Categories of Gathered Data

In-App Protection gathers only technical and device-related data required to evaluate the security and integrity of the application runtime environment. These data do not include direct identification data such as name, address, email address, phone number, or national identification number. Where the gathered data can be linked directly or indirectly to a natural person, they should be treated as pseudonymous personal data under GDPR.

This chapter describes all supported categories of data that may be stored by In-App Protection. The actual scope of stored data depends on the specific SDK configuration and enabled features used in a given deployment. As a result, not every deployment will store all identifiers, flags, or event records described in this chapter. The full description of flags and events is in the respective SDK documentation.

This category covers identifiers used to distinguish a device or client instance.

System-assigned device ID

An identifier assigned by the system to a device record. This identifier is derived using device fingerprinting techniques, but the underlying device fingerprint is not stored by the system.

Customer-assigned device ID

An identifier assigned by the customer to a device and provided to the system.

Customer-assigned client ID

An identifier assigned by the customer to a client, installation, or application instance and provided to the system.

Device Security and Integrity Attributes

This category covers technical attributes that describe the current security posture of the device, application runtime, and network environment. In In-App Protection, these attributes are primarily represented as device flags. A flag expresses whether a specific security-relevant condition is currently detected for a given device record.

The following flags can be stored in this category:

Device compromise and app integrity

  • ROOTED – indicates that the Android device appears to be rooted.
  • JAILBROKEN – indicates that the iOS device appears to be jailbroken.
  • REPACKAGED_SOURCE – indicates that the application appears to have been repackaged or modified from its expected distribution source.
  • UNWANTED_APPS – indicates presence of applications considered unwanted or risky from a security perspective.

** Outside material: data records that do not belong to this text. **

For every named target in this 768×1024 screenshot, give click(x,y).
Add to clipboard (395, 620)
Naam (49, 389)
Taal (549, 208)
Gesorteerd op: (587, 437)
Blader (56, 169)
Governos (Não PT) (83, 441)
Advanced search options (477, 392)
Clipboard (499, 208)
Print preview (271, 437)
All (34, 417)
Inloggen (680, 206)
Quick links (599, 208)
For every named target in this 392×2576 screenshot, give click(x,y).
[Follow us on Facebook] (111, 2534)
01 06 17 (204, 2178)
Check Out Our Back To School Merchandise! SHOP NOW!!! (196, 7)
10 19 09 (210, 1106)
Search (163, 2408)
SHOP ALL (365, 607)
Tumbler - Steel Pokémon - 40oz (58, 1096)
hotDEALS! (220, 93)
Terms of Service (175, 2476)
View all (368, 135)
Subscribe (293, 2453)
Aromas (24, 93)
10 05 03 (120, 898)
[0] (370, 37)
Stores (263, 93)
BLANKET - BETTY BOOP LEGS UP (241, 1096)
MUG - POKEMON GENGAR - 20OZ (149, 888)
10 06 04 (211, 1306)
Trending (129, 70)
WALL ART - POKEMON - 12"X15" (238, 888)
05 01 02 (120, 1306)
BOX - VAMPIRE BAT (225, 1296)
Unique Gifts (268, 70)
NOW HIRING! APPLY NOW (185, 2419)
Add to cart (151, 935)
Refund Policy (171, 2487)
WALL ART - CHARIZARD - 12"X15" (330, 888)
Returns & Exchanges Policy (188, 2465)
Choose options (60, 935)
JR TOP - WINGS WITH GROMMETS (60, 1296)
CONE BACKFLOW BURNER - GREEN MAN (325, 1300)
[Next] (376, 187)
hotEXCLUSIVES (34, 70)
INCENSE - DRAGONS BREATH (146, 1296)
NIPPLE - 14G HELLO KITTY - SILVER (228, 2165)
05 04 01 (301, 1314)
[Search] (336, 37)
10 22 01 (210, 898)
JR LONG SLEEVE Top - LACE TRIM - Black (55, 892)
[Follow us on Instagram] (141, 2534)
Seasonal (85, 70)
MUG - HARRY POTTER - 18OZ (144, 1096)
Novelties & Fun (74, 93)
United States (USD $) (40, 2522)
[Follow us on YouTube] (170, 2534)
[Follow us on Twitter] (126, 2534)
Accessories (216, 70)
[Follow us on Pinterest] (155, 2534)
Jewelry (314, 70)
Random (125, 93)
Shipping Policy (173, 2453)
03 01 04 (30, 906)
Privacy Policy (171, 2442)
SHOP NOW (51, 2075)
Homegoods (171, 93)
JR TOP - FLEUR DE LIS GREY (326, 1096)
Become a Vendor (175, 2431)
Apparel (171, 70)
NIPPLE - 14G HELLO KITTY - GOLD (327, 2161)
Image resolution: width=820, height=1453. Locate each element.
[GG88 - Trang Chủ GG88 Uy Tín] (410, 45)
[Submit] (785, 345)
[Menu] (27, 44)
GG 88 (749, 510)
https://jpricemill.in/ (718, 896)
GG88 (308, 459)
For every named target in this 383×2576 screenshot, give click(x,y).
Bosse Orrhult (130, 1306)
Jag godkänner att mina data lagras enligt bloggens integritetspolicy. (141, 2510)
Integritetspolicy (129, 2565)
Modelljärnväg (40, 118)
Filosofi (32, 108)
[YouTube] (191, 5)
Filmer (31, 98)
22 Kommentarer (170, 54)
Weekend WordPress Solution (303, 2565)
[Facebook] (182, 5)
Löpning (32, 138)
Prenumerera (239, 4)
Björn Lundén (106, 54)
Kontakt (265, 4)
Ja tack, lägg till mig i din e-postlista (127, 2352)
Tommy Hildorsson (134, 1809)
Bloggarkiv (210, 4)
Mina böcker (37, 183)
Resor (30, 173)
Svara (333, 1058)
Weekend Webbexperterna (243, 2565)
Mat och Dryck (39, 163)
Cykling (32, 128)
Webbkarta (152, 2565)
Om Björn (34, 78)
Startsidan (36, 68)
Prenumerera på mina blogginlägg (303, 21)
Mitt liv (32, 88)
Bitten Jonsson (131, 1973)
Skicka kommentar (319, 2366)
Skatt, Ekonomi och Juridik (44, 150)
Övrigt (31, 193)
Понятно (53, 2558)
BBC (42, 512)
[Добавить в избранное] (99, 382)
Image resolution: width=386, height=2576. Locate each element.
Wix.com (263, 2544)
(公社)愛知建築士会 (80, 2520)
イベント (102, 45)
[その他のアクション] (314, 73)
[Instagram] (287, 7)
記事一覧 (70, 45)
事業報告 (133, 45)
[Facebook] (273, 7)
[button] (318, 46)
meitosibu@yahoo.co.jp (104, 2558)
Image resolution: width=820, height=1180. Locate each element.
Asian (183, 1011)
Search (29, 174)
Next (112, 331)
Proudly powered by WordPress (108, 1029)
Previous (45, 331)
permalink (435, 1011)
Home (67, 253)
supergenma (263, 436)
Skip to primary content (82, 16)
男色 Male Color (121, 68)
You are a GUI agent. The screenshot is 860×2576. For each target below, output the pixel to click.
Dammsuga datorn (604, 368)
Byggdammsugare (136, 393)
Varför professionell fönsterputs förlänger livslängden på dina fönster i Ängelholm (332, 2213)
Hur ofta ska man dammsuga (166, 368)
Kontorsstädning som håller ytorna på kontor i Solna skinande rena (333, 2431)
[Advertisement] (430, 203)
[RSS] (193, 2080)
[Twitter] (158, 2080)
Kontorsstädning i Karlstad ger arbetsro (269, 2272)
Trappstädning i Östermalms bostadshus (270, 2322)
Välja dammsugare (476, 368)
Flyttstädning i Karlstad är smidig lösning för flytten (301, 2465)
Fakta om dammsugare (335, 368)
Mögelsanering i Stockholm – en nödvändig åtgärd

Runtime and environment security

  • EMULATOR – indicates that the application appears to be running in an emulator.
  • ADB_ENABLED – indicates that Android Debug Bridge is enabled on the device.
  • DEVELOPER_MODE – indicates that developer mode is enabled on the device.
  • HTTP_PROXY – indicates that an HTTP proxy is configured on the device.
  • DISABLED_PLAY_PROTECT – indicates that Google Play Protect is disabled.

Device protection configuration

  • NO_SCREEN_LOCK – indicates that no device screen lock is configured.
  • NO_BIOMETRY – indicates that biometric authentication is not configured or not available.

These attributes are technical security indicators. On their own, they do not directly identify a natural person. However, where they are stored together with a device ID, customer-assigned device ID, customer-assigned client ID, or another identifier that makes the device record linkable to a specific user or client, they should be treated as pseudonymous personal data under GDPR.

Security Event Records

In-App Protection can also store events. An event is a timestamped record describing that a particular security-relevant action, change, or detection occurred on a device or within an application session. Events represent historical telemetry, unlike flags, which represent the current or last known state of a device.

The following event groups can be stored:

Network security events

Events describing network conditions that may affect security:

  • VPN_ACTIVE - VPN was activated.
  • VPN_NOT_ACTIVE - VPN was deactivated.

Runtime events

Events describing runtime inspection or debugging conditions:

  • JAVA_DEBUGGER - JAVA debugger detected.
  • NATIVE_DEBUGGER - NATIVE debugger detected.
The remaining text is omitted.